August 23, 2014 by jagfnz Leave a Comment

The “quality” of a university: the shopping problem

“When buyers cannot easily monitor the quality of goods or services that they receive, there is a tendency for some suppliers to substitute poor quality goods or to exercise too little effort, care, or diligence in providing services”  (Milgrom and Roberts, Economics Organisation and Management, p 169)

How would you ever know whether you are getting a decent (high quality)  university education in New Zealand? The short answer is that you don’t, and you won’t.

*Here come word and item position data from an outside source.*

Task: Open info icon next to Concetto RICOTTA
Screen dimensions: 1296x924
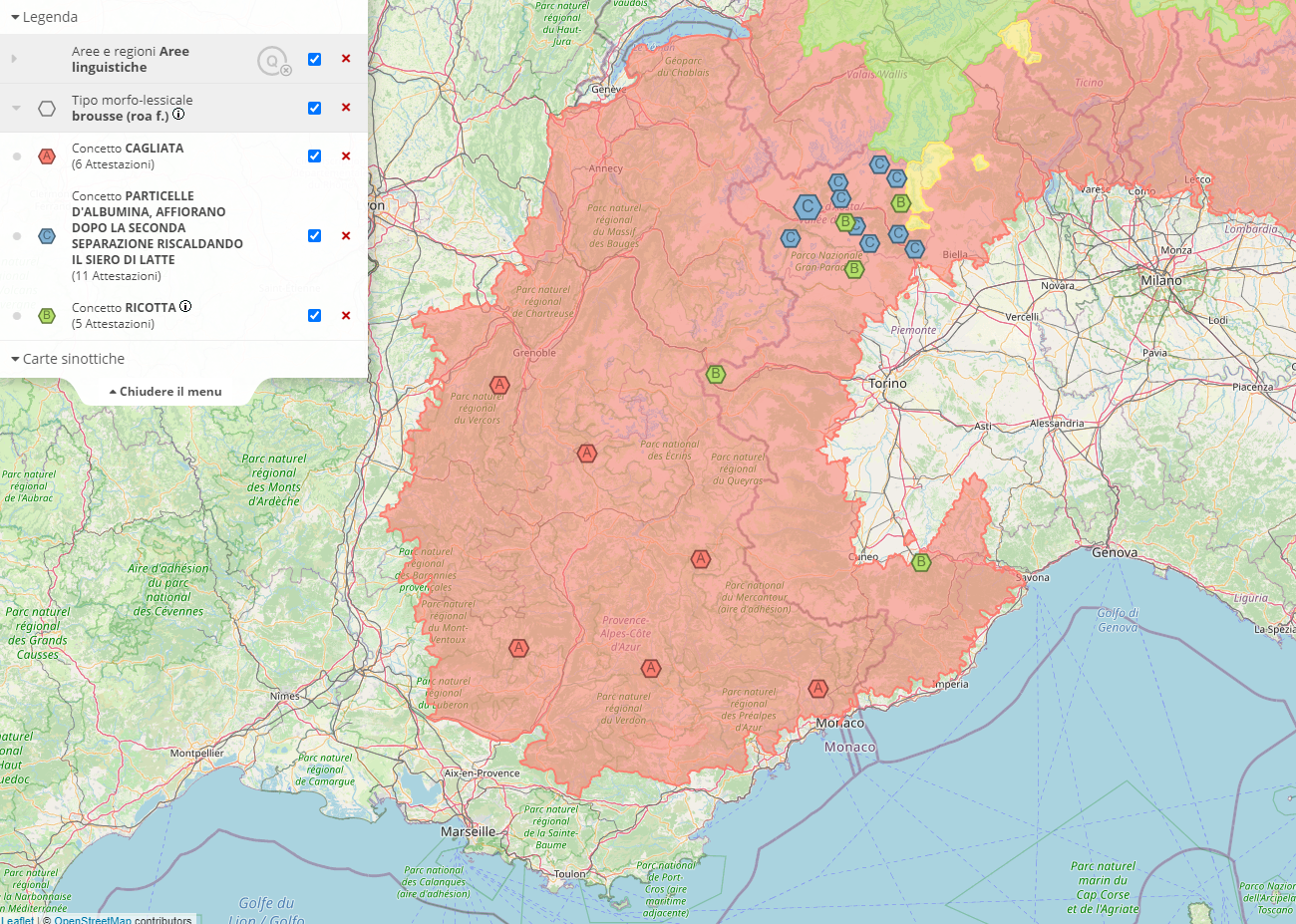Action: [x=185, y=306]
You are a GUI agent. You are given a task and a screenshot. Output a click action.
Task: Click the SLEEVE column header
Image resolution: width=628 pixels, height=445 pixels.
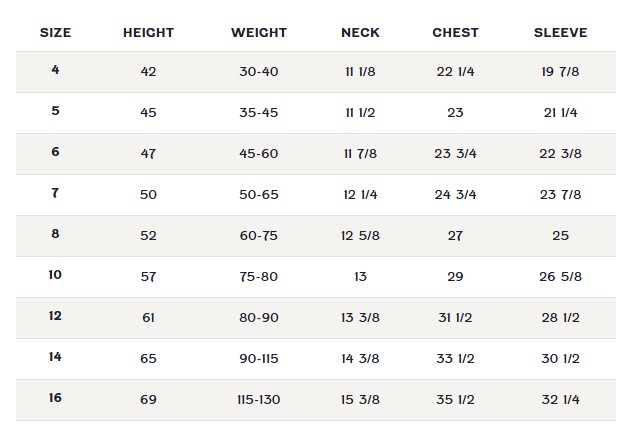pyautogui.click(x=560, y=33)
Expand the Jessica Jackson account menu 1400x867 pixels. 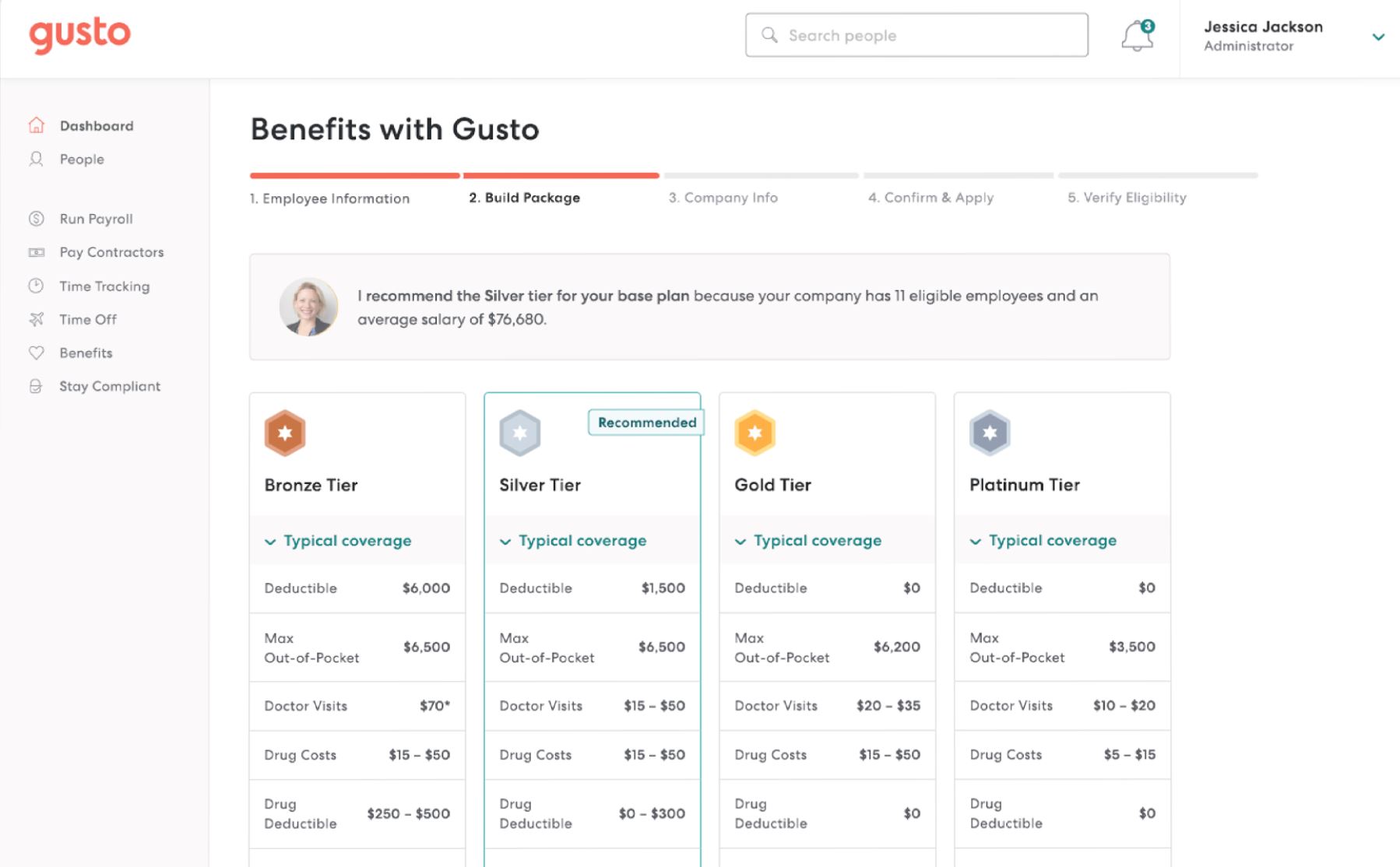(x=1378, y=36)

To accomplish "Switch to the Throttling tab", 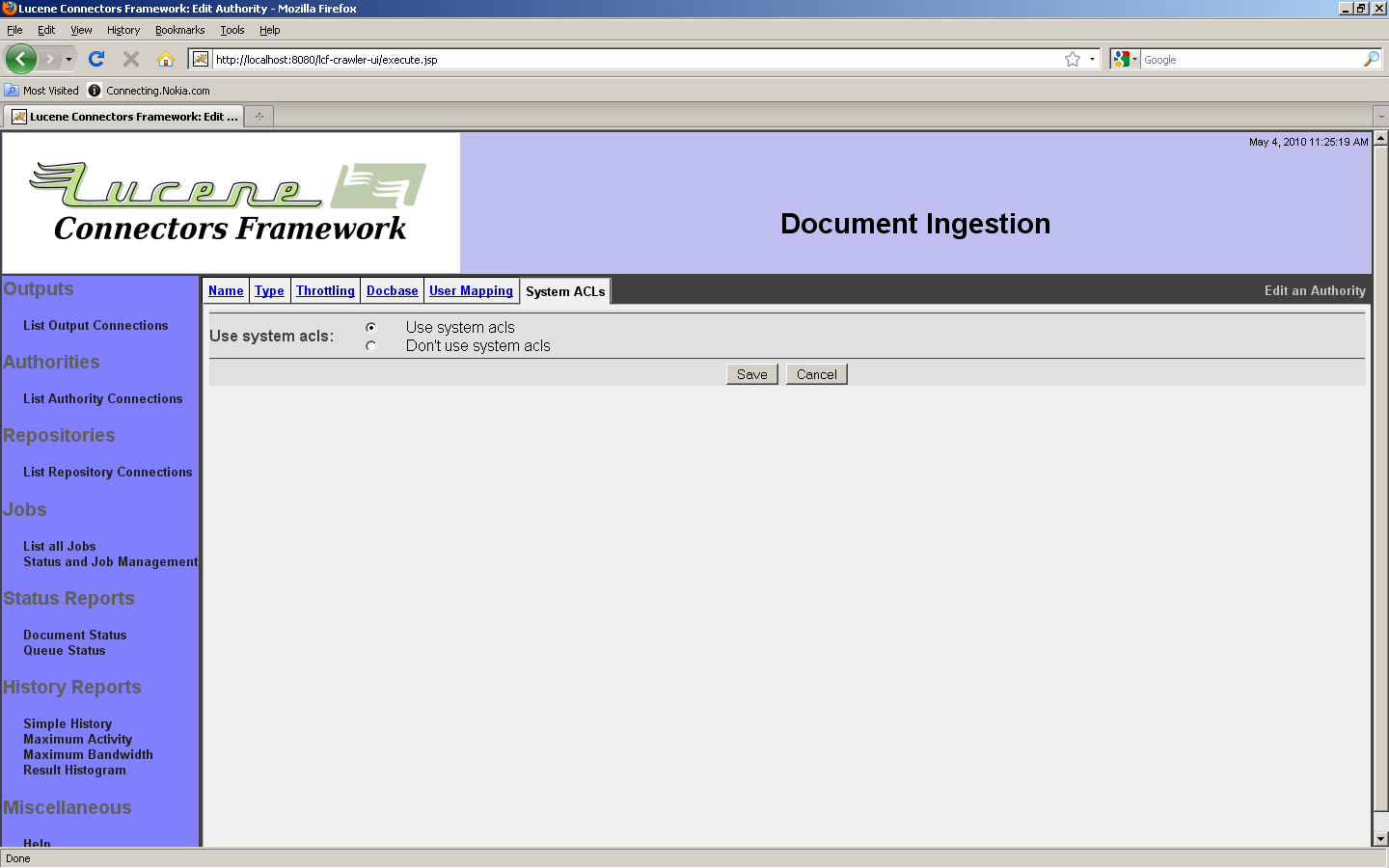I will point(325,290).
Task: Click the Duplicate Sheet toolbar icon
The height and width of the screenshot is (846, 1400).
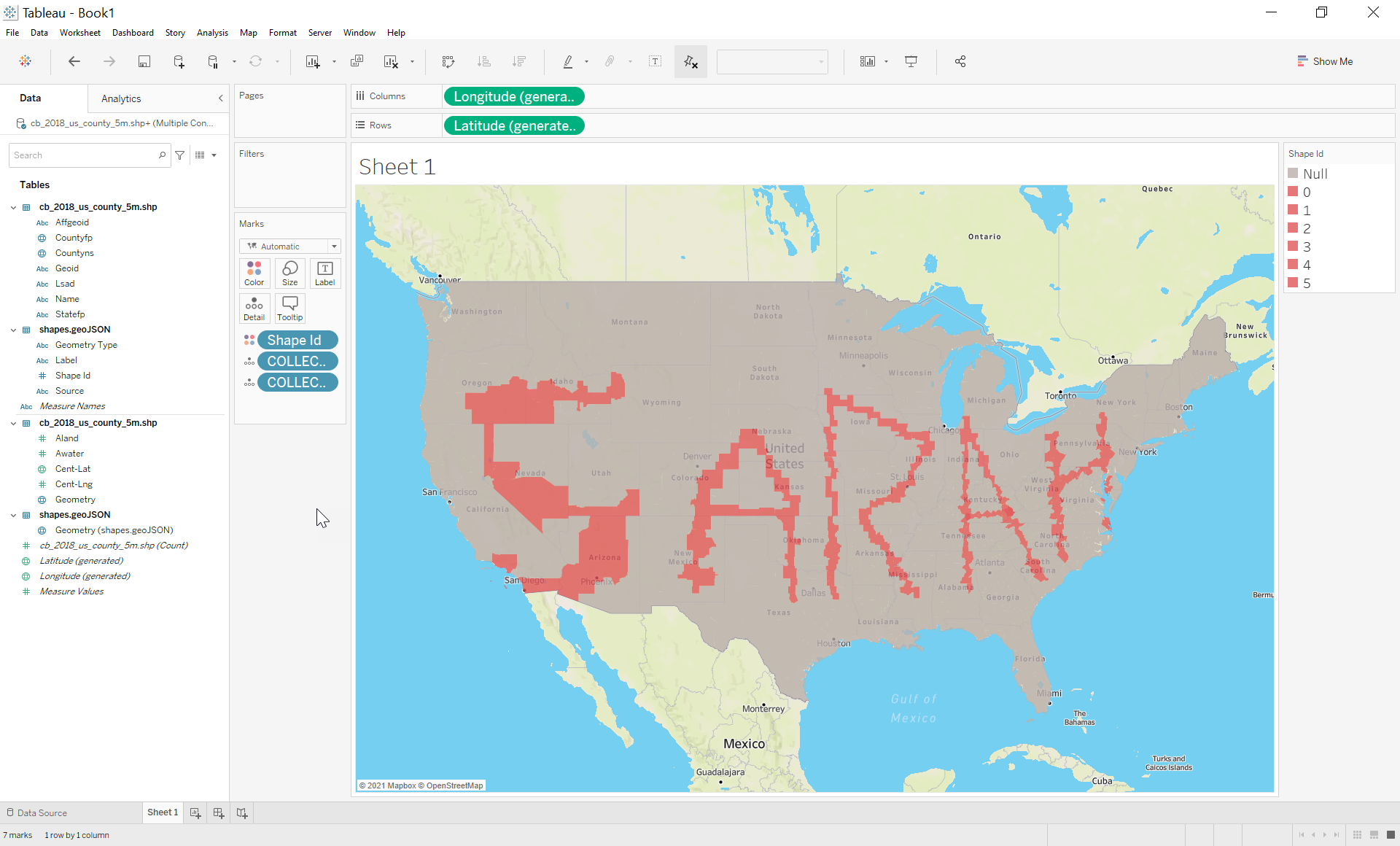Action: (357, 61)
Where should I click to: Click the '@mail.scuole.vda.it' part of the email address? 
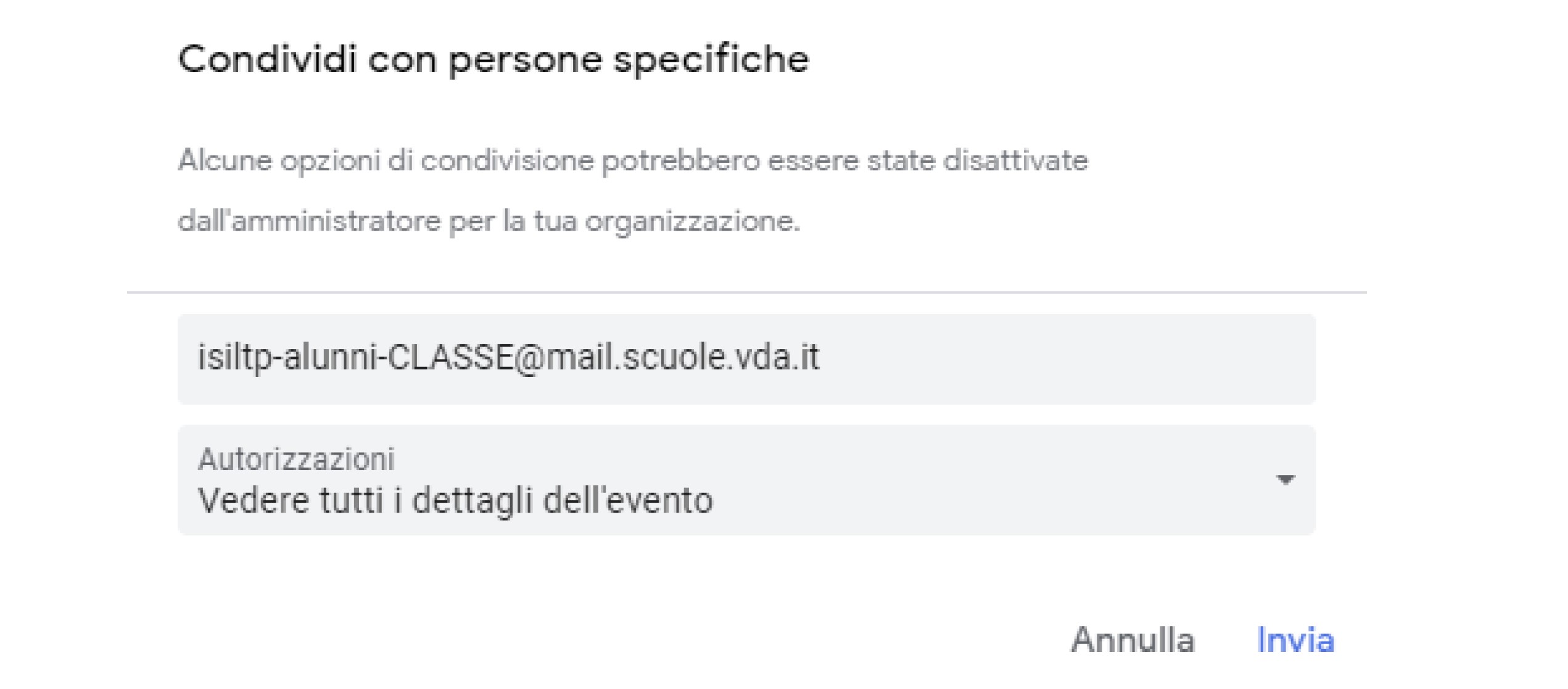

That’s the long answer too.

Let me explain.

I recently enrolled in Geography 205, a second year course in Geographic Information Systems in the Science Faculty>Geography Department at the University of Canterbury . Halfway through the course now  (12 one hour lectures ,  5 three hour  hour labs and a good 6-8 extra hours a week for 6 weeks reading and struggling with the complex software packages we students are being introduced to) I’d say it is a “good” course.  But then I would wouldn’t I ? It “has to be good” to justify my having paid over $1000 for the right to attend lectures and labs and be examined in UC’s Geog 205 .

Really,  I know nothing. But neither do you.  The difference is that I know that I don’t know….and I’m worried that you don’t know that you don’t know….which is why I am writing this post.

I’ve never taken a Geography course in my life (although I have taken many other courses in other universities –   I  have a Phd  in Economics from Stanford and a BA Hons in Economics from UBC) . Economists would call this type of “good or service” that I am purchasing an experience good: a good or service where a consumer is often ignorant about the quality or price dimensions of what they are buying, and so would always find valuable a little more accurate information . You need to “experience” it to find out whether it is what you want and that it meets your expectations . Your problem is that at decision time , when  you buy it , you don’t have that  experience! Experience goods are different from search goods , where consumer’s are better informed (by direct observation or cumulated experience) and so relatively indifferent about more or less information about the quality dimensions . Ice cream, cereals, and foodstuffs, cleaning products, bus services , garden tools, domestic air travel, weekly petrol purchases  , shoes, clothing etc are (for me) search goods, while vacations, automobile repairs , smartphones, movies, health care services , and higher education are experience goods .

What do shoppers/consumers do when they will probably not have enough “repeat experience” , first hand, to obtain the information they need to be able to evaluate the university courses/prgorammes they purchase?  As per the quote from Milgrom and Roberts above, how can a consumer avoid being ripped off in the quality dimension – or even find out after the fact  that they have been delivered low quality goods?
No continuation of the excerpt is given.